I wasn’t expecting the guest bathroom bathtub install to be my next post, as I have been working on a number of outdoor hardscape projects (retaining walls, raised garden beds, walkway, etc.). But here it is—getting my Kohler 102-gallon soaking tub firmly in place. A rocky road, it was.
The tub that was in the bathroom when I bought the house was enameled steel, shallow and wide and oval. It struck me as a tub designed to hold several toddlers for their evening bath—it looked like a small wading pool. Not a tub that met my needs, as I’m close to 6’3” (184 cm), and when I do want a bath, it’s to soak in hot water when I’m cold and tired—doesn’t help if most of my body is above the waterline.
So I bought a narrower and deep Kohler acrylic soaking tub—a couple of years ago. It’s been sitting in my home theater, adjacent to the bathroom, since then. Why? Because the tub needed to be installed on a concrete slab. If it was going in over a wooden floor, with access from below, I would have had it in place literally years ago. With concrete, you have to connect the drain from above, but the tub itself precludes access.
My limited research suggested you’re supposed to assemble the drain pipes with the tub somewhere else using some three-dimensional voodoo measurements, then drop the tub in place and screw the metal top drain fitting (inside the tub) to the part underneath the tub. Same with the overflow connection. Yeah, right. The drain on my tub was not close to the wall, and—by myself—I wasn’t going to try to pop the tub in place, and remove it, two or three times to get all the measurements and pipes precisely glued together.
There was a recess in the concrete under the old wider tub’s drain, but that old drain was some distance from where my new drain needed to be. So I set to work with my electric demolition hammer (jack hammer) to blast open a new channel in the concrete.
I discovered there was rebar in the concrete (of course) and cut that away.
How I was going to connect the tub drain to the house’s drain pipe eluded me, so I started working on something I could visualize, that is, installing more rigid foam insulation and support wood supports.
Then more insulation to keep the water hot.
And a waterproof membrane to keep any water leaks from soaking and rotting the studs (my renovation uncovered rot in both bathrooms).
Now what? I thought if I could temporarily position the tub high enough above the floor for access underneath, I could get all the drain pipes measured and in place, then drop the tub down and make one final connection—somehow. So I installed some shims at each end (about 10 inches of them—25 cm), and moved the tub into place.
The shims:
Moving the tub, on its side, through the doorway:
Tilting it up, resting on the end of the shims:
And then in place. Unfortunately, my initial measurements of where the concrete slab needed to be opened up to accommodate the new drain were off a little, so I needed to reach in with cold chisel and hammer, etc. to manually chip away more of the concrete.

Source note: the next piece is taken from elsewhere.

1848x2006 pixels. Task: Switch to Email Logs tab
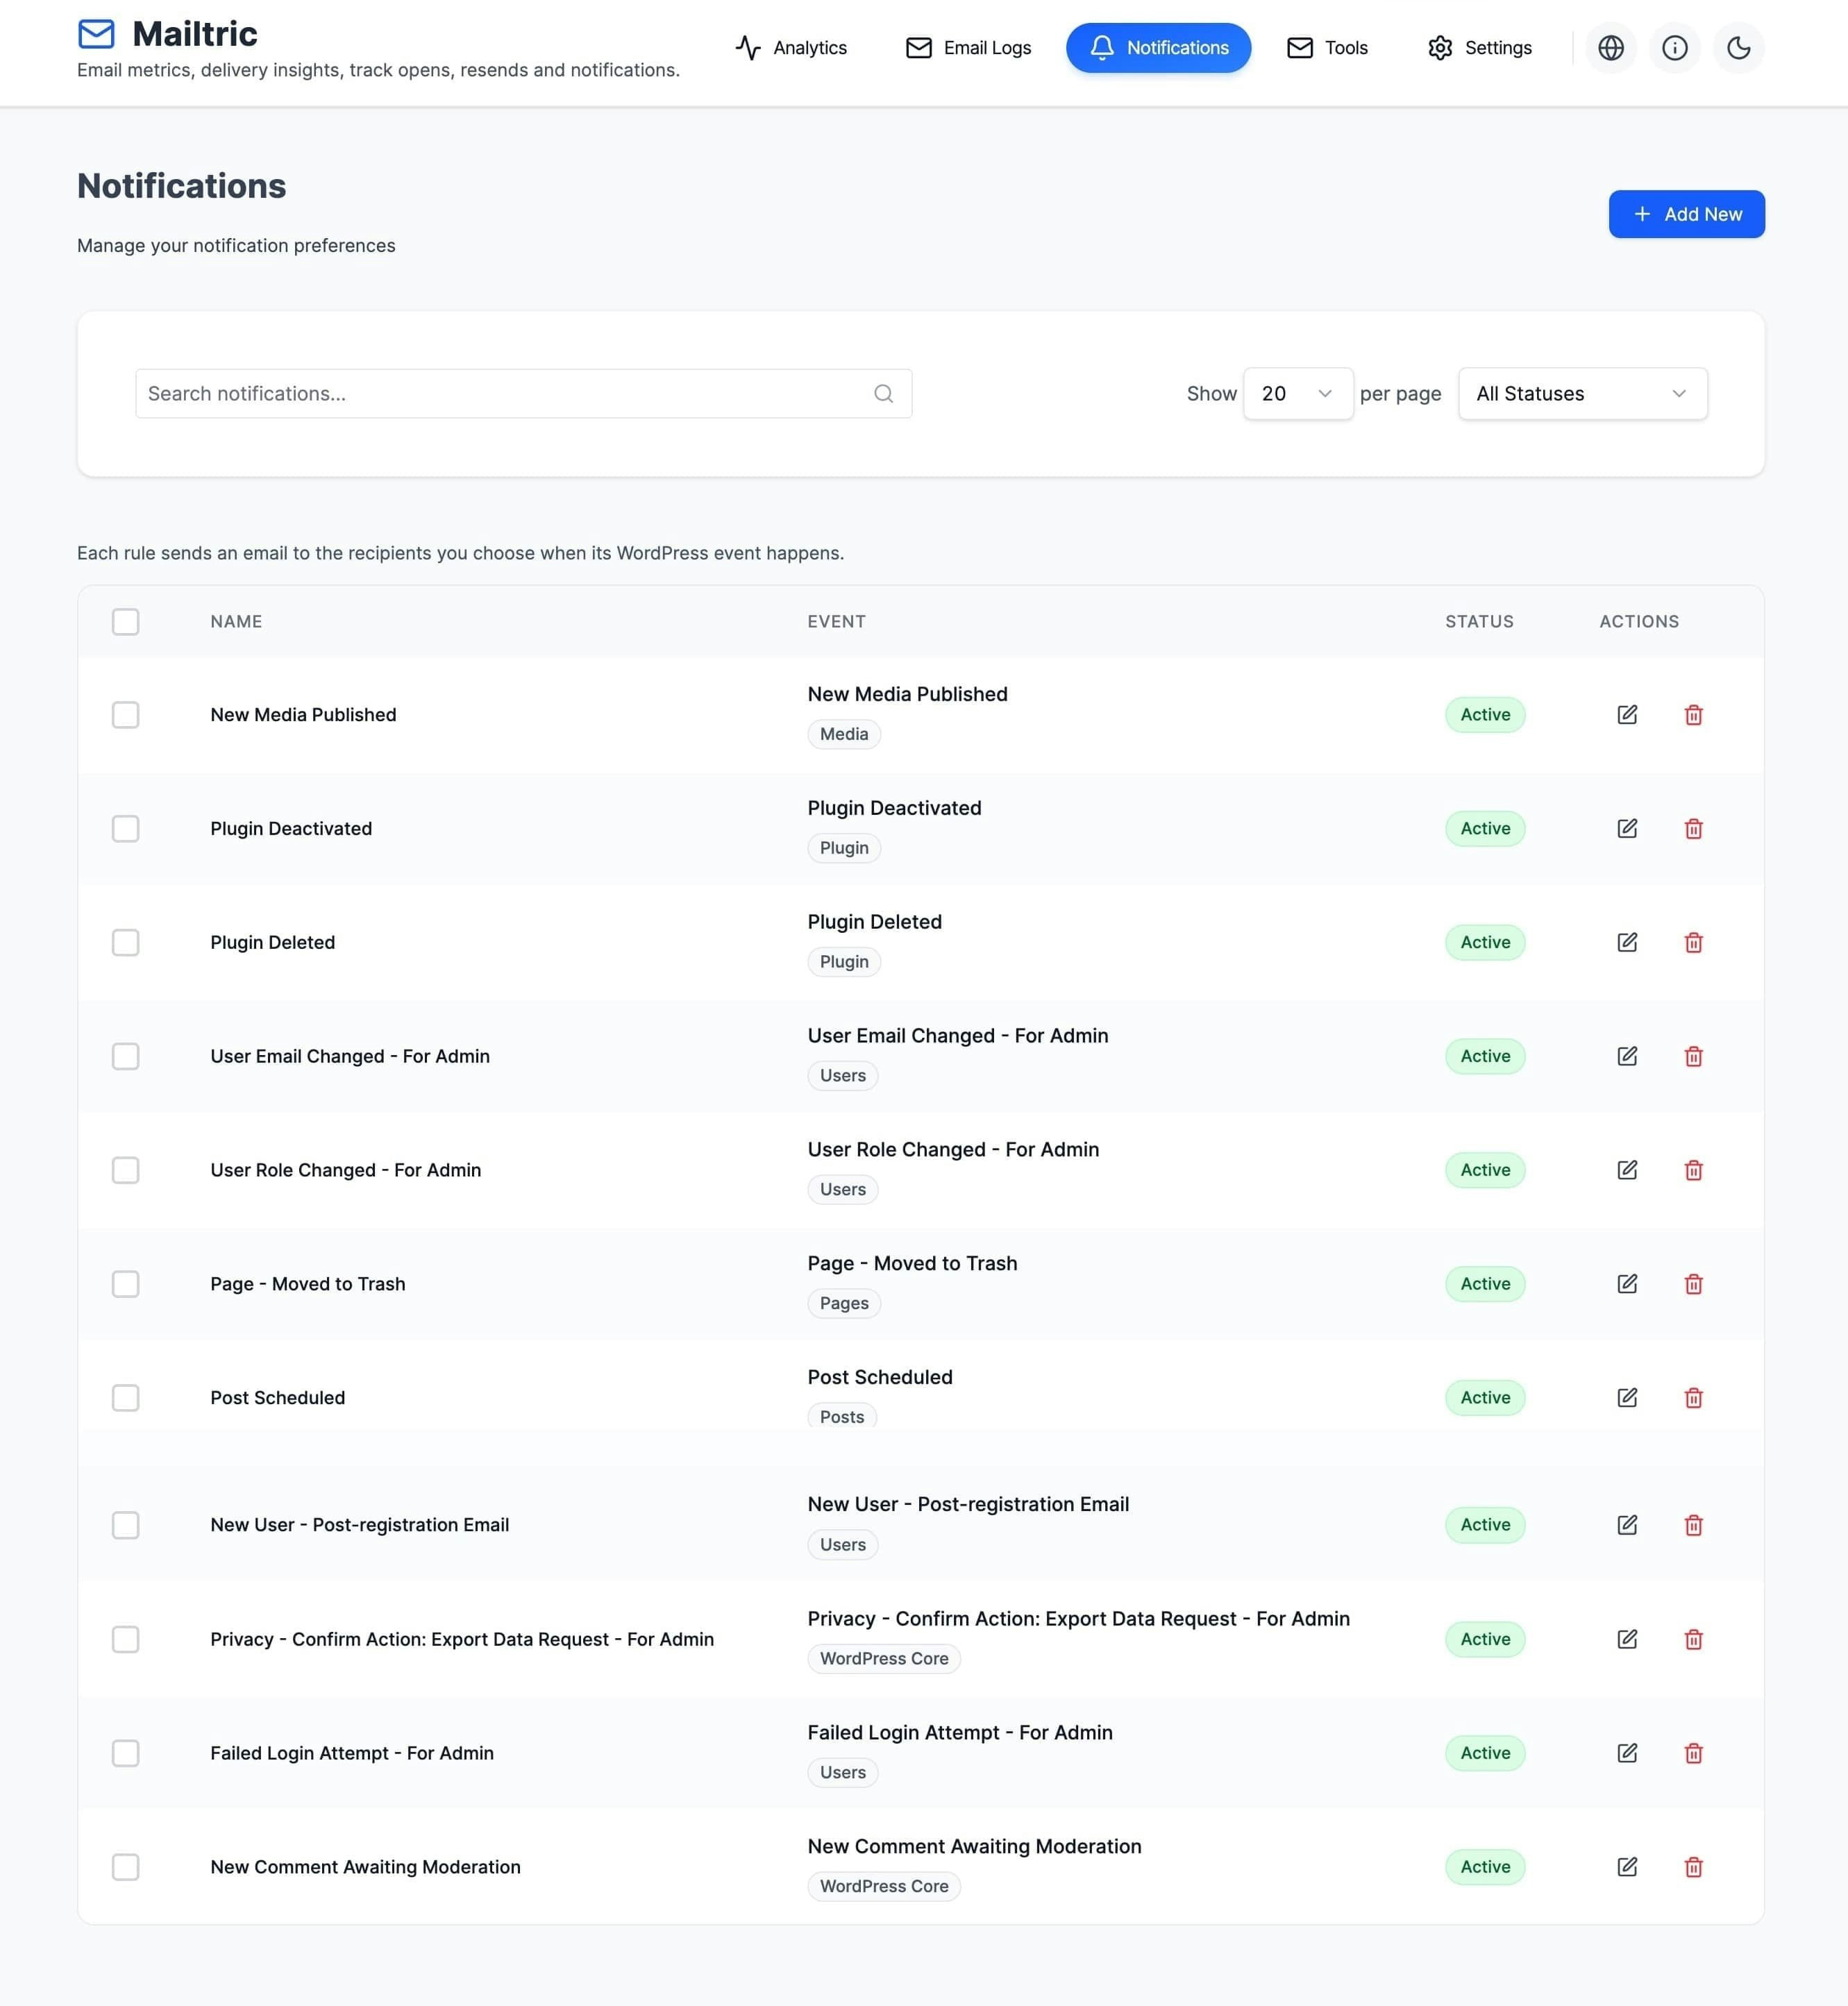(x=968, y=48)
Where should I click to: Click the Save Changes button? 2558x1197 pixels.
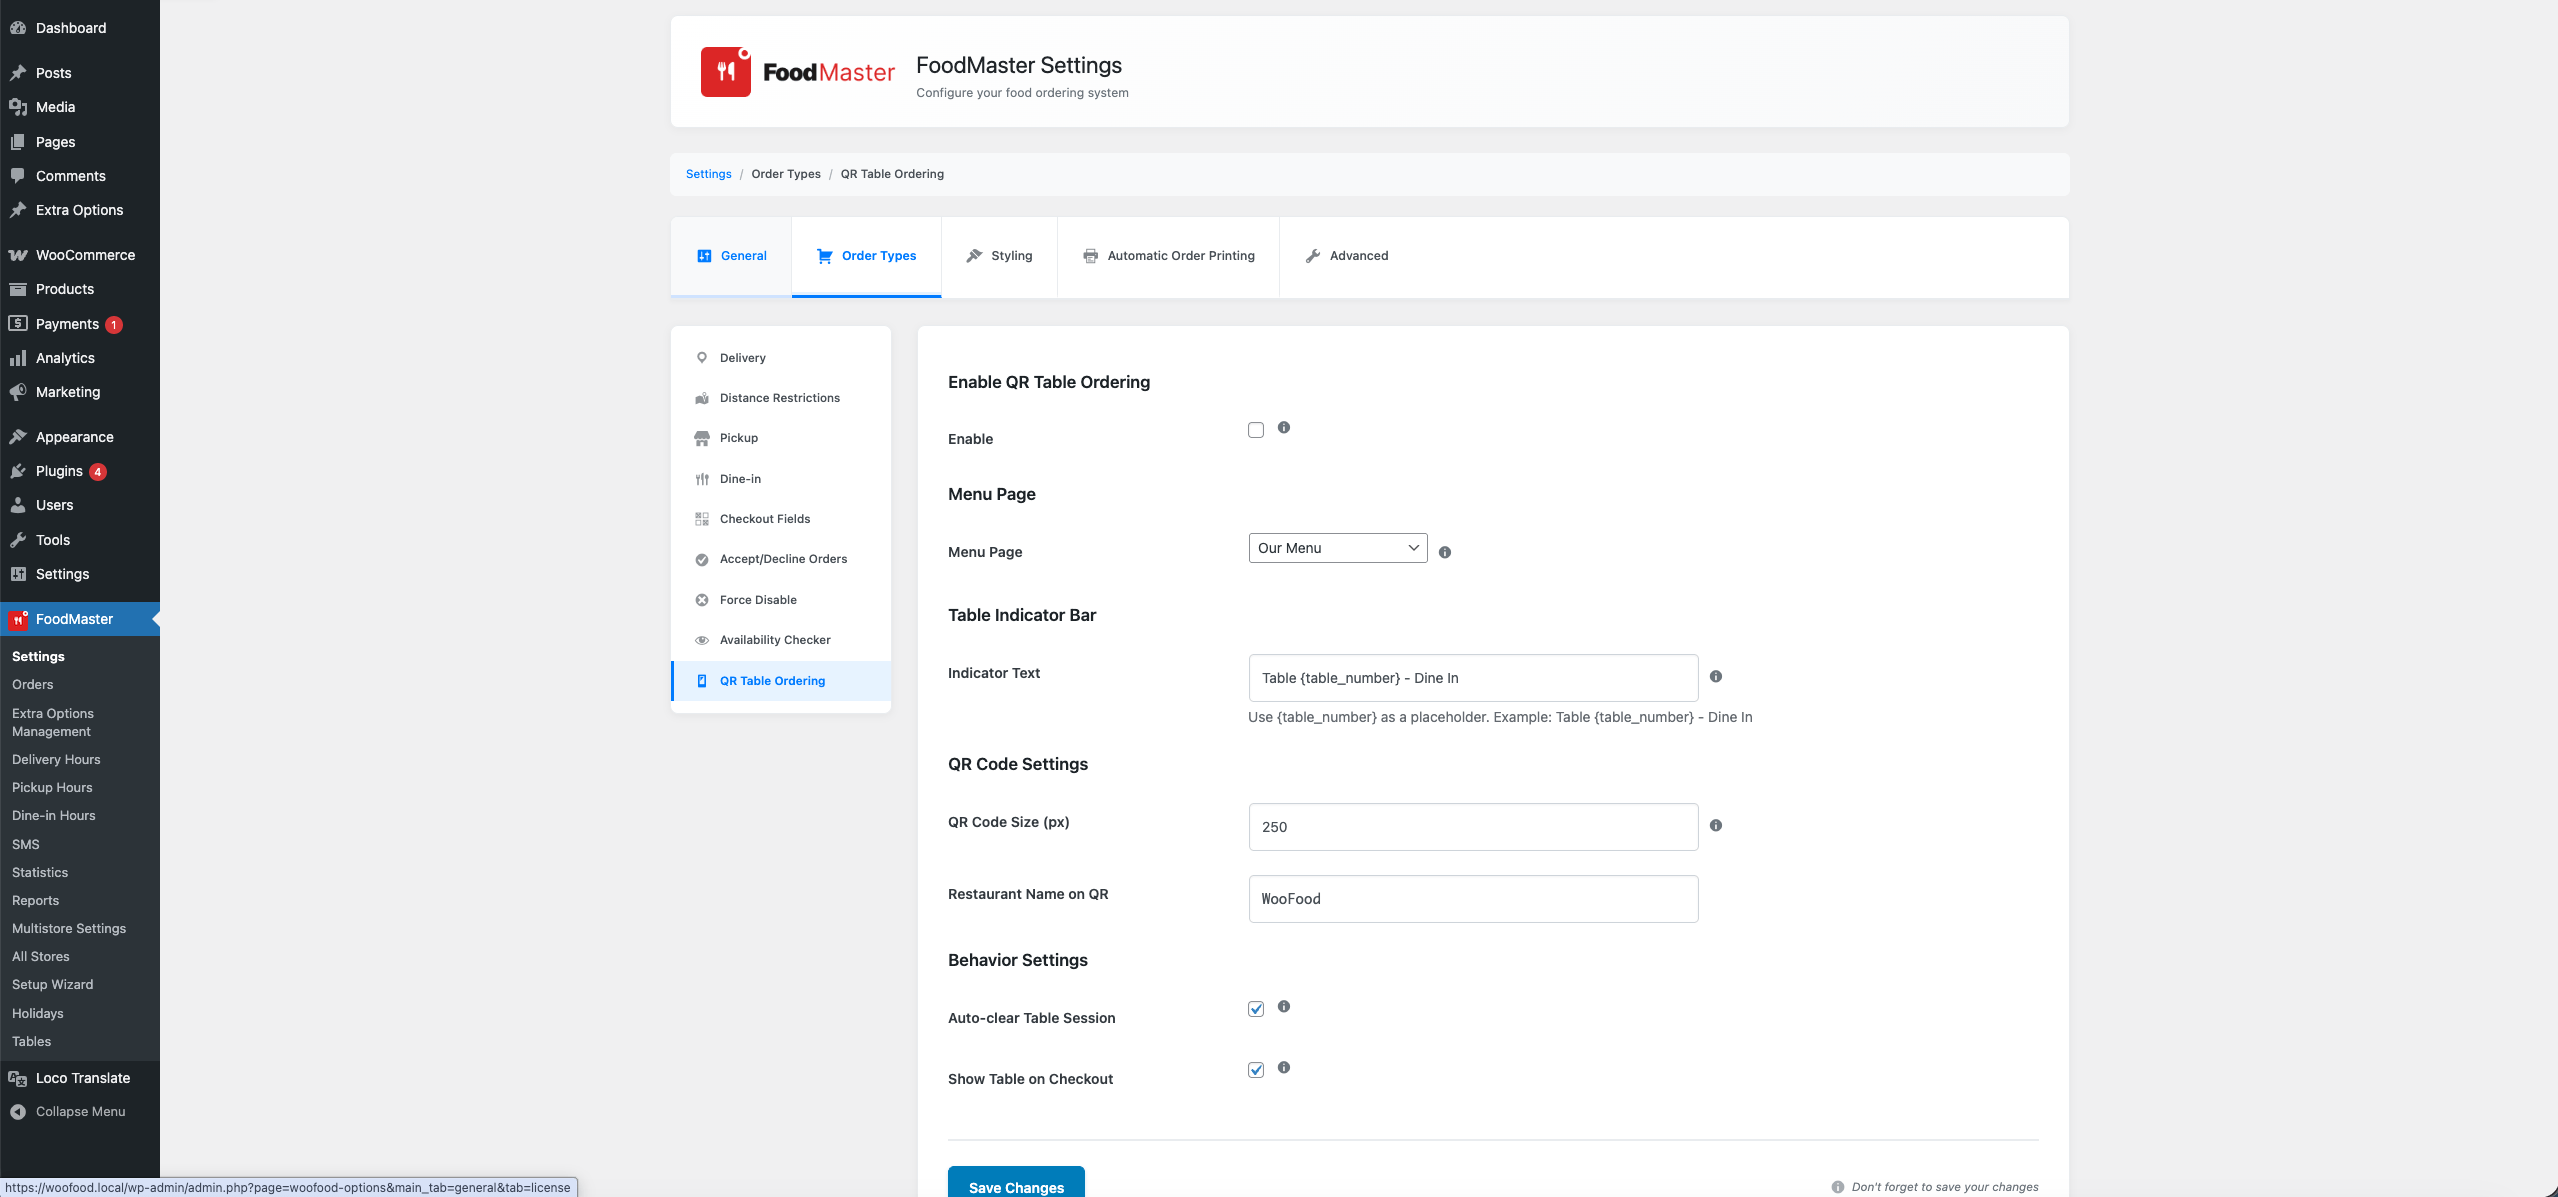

I assembled the drain pipe following the directions that came with the Kohler drain kit, but with an elbow to move the drain away from the wall:
At first I assembled a new drain trap to the house’s drain line, with the intent that I would then assemble pipe from the tub drain to line up with that. But then I saw that there was not enough room for all of that, so I cut it out. It just wasn’t possible to join two horizontal pipes together.
So I decided to go with the tub and house drain pipe ends to both be pointed down, and I would then connect them with a “U” made up of two elbows connected by a short section of pipe. For the tub drain part, I would measure and calculate how long the pipe should be after I dropped the tub to its final resting place.
The tub, which holds 102 gallons of water—heavy—needed to be supported on a bed of mortar.
So in went the mortar, and out came the shims, one at a time. Then I stood in the tub to seat it in the mortar.
The two down pipes needing to be joined:
Once the tub was in place, I realized there was not enough access for me to see or to get my arm in the hole to glue the connecting pipe in place.
Bring in the electric jack hammer again to make a bigger hole.
Then I needed to cut a half-inch off the tub drain pipe because it was too close to the bottom of the hole (the PVC elbow did not fit). Used a compact hack saw for that—tedious. I test fit the elbows on each down pipe, then cut a wood piece to the exact distance between the two elbows, then used that simple jig to glue the connecting pipe to the elbows, so the “U” section actually fit! Applied some glue and slid it in place.
No leaks!
I’m not yet ready to continue with the tub, but when I am, it will be to install PEX hot and cold water supply lines, valve, tub fill spout, and shower head. Supporting blocks for the grab handles (inside the wall). Concrete backer board. Tile.
So happy to have this job behind me. It’s not perfect, but it will be okay. Sigh.